Il n'apparaît, par ailleurs, pas que le système de gestion prévu par les articles 3 et 4 ou le régime d'intervention prévu à l'article 9 du règlement ont méconnu le principe de proportionnalité, pas plus que le régime d'intervention est entaché d'un défaut de motivation ou constitutif d'un détournement de pouvoir.

Parties

Dans l'affaire C-352/96,

République italienne, représentée par M. le professeur Umberto Leanza, chef du service du contentieux diplomatique du ministère des Affaires étrangères, en qualité d'agent, assisté de M. Danilo Del Gaizo, avvocato dello Stato, ayant élu domicile à Luxembourg au siège de l'ambassade d'Italie, 5, rue Marie-Adélaïde,

partie requérante,

contre

Conseil de l'Union européenne, représenté par M. Antonio Tanca, conseiller juridique, en qualité d'agent, ayant élu domicile à Luxembourg auprès de M. Alessandro Morbilli, directeur général de la direction des affaires juridiques de la Banque européenne d'investissement, 100, boulevard Konrad Adenauer,

partie défenderesse,

ayant pour objet l'annulation du règlement (CE) no 1522/96 du Conseil, du 24 juillet 1996, portant ouverture et mode de gestion de certains contingents tarifaires d'importation de riz et de brisures de riz (JO L 190, p. 1), et, en particulier, des articles 3, 4 et 9 dudit règlement,

LA COUR

(sixième chambre),

composée de MM. P. J. G. Kapteyn, président de chambre, J. L. Murray (rapporteur), H. Ragnemalm, R. Schintgen et K. M. Ioannou, juges,

avocat général: M. J. Mischo,

greffier: M. R. Grass,

vu le rapport du juge rapporteur,

ayant entendu l'avocat général en ses conclusions à l'audience du 28 avril 1998,

rend le présent

Arrêt

Motifs de l'arrêt

1 Par requête déposée au greffe de la Cour le 25 octobre 1996, la République italienne a, en vertu de l'article 173, premier alinéa, du traité CE, demandé l'annulation des articles 3, 4 et 9 du règlement (CE) no 1522/96 du Conseil, du 24 juillet 1996, portant ouverture et mode de gestion de certains contingents tarifaires d'importation de riz et de brisures de riz (JO L 190, p. 1, ci-après le «règlement»).
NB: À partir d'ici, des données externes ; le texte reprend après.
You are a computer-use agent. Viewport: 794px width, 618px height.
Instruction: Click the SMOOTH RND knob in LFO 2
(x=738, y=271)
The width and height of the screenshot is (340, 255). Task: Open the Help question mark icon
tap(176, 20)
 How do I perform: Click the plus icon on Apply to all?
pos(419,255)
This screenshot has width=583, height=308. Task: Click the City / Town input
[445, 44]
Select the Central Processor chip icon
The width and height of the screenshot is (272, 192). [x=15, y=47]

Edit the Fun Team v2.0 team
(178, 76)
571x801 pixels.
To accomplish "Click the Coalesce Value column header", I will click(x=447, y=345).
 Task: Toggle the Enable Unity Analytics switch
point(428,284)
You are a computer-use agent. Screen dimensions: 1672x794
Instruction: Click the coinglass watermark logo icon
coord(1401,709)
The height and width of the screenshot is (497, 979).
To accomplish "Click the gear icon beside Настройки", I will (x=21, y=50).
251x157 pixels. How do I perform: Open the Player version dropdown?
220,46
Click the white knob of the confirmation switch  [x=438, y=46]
2 Après l'adhésion de la république d'Autriche, de la république de Finlande et du royaume de Suède à la Communauté européenne, cette dernière a mené des négociations avec des pays tiers au titre de l'article XXIV, paragraphe 6, de l'accord général sur les tarifs douaniers et le commerce (ci-après le «GATT»), et, en particulier, des points 5 et suivants du mémorandum d'accord sur l'interprétation de l'article XXIV de l'accord général sur les tarifs douaniers et le commerce de 1994 (ci-après le
«mémorandum d'accord»), afin de convenir avec ces pays de certaines compensations requises en raison de l'augmentation de certains taux des droits de douane résultant de l'application, par les trois pays adhérents, du tarif douanier commun.

3 Le point 5 du mémorandum d'accord prévoit, notamment, que

«Ces négociations seront engagées de bonne foi en vue d'arriver à des compensations mutuellement satisfaisantes...»
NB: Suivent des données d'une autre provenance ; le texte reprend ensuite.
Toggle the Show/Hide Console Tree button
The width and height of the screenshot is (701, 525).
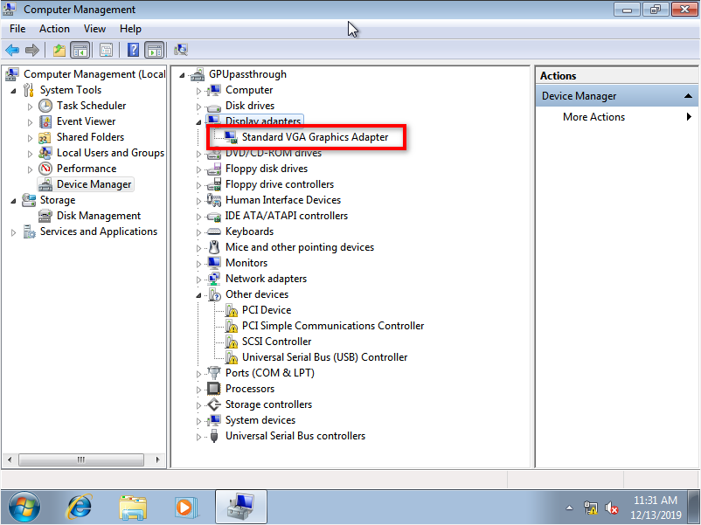tap(80, 51)
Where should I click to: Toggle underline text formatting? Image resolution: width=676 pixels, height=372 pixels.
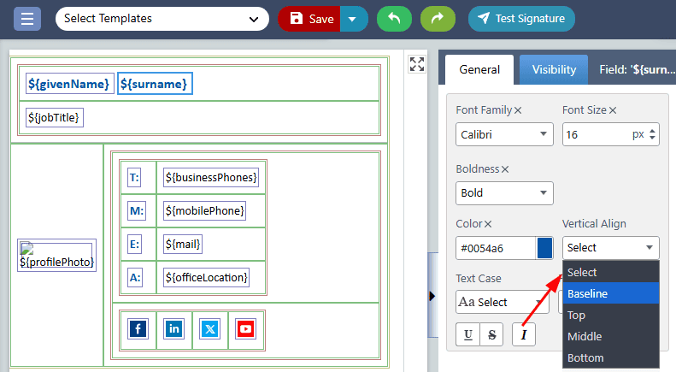click(468, 334)
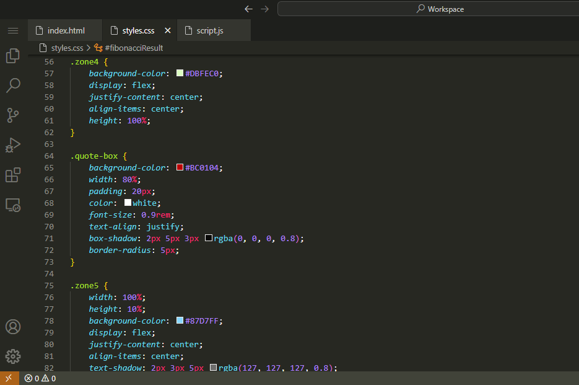Image resolution: width=579 pixels, height=385 pixels.
Task: Open the Accounts icon
Action: coord(13,327)
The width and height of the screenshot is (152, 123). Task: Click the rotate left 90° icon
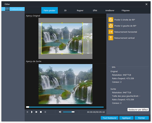coord(111,26)
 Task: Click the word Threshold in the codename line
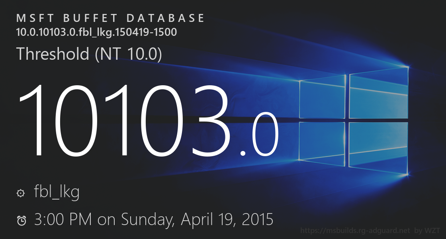pyautogui.click(x=53, y=54)
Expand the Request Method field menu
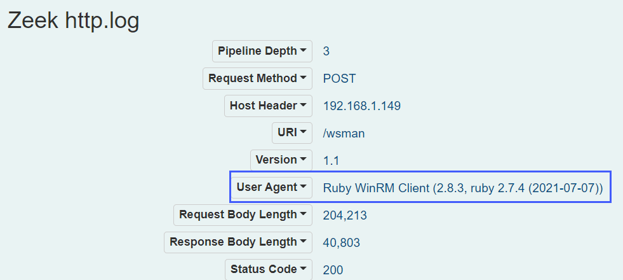This screenshot has width=623, height=280. pos(257,78)
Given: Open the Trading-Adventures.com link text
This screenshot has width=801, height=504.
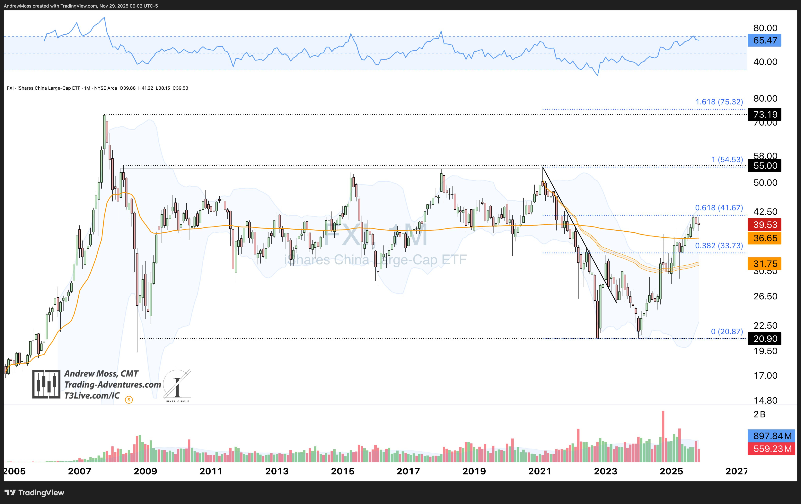Looking at the screenshot, I should tap(112, 385).
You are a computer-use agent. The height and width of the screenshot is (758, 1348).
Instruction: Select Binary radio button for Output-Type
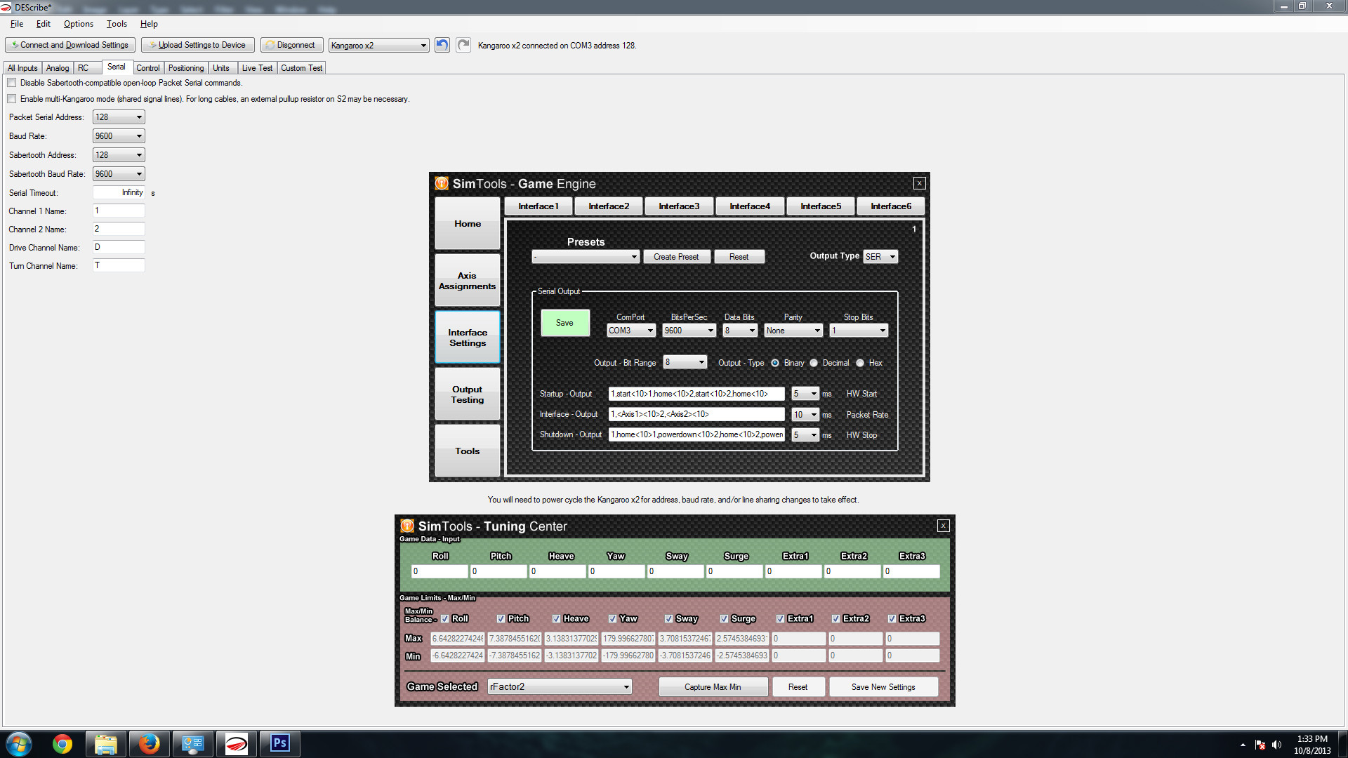click(x=776, y=362)
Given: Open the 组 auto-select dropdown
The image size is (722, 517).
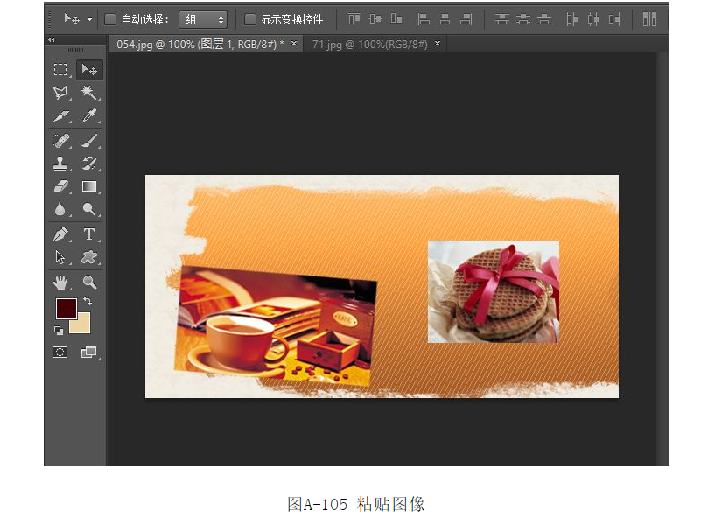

4 Suite auxdites négociations, la Communauté a conclu des accords avec le Commonwealth d'Australie et le royaume de Thaïlande, lesquels ont été approuvés par la décision 95/592/CE du Conseil, du 22 décembre 1995 (JO L 334, p. 38). Le règlement a été adopté en application des accords précités.

5 En vertu de l'article 1er, paragraphe 1, sous a), du règlement et conformément aux accords précités, les contingents tarifaires annuels de 63 000 tonnes de riz blanchi ou semi-blanchi sont ouverts à l'importation dans la Communauté à droit zéro. Pour ce qui est de l'Australie et de la Thaïlande, l'article 1er, paragraphe 3, du règlement prévoit que ce contingent est ventilé à raison de, respectivement, 1 019 tonnes et 21 455 tonnes.

6 S'agissant de ces deux pays, un régime de gestion desdits contingents est établi par les articles 3 et 4 du règlement. L'article 3 prévoit que les certificats d'importation de riz et de brisures de riz sont délivrés aux opérateurs en possession d'un certificat d'exportation obtenu dans le pays d'origine. Le premier paragraphe de cet article dispose que:

«Lorsque la demande du certificat d'importation porte sur le riz et les brisures de riz originaires de Thaïlande, ainsi que sur le riz originaire d'Australie dans le cadre des quantités visées à l'article 1er, elle doit être accompagnée d'un certificat pour l'exportation établi conformément au modèle figurant respectivement aux annexes I et II et délivré par l'organisme compétent des pays indiqué dans les mêmes annexes.»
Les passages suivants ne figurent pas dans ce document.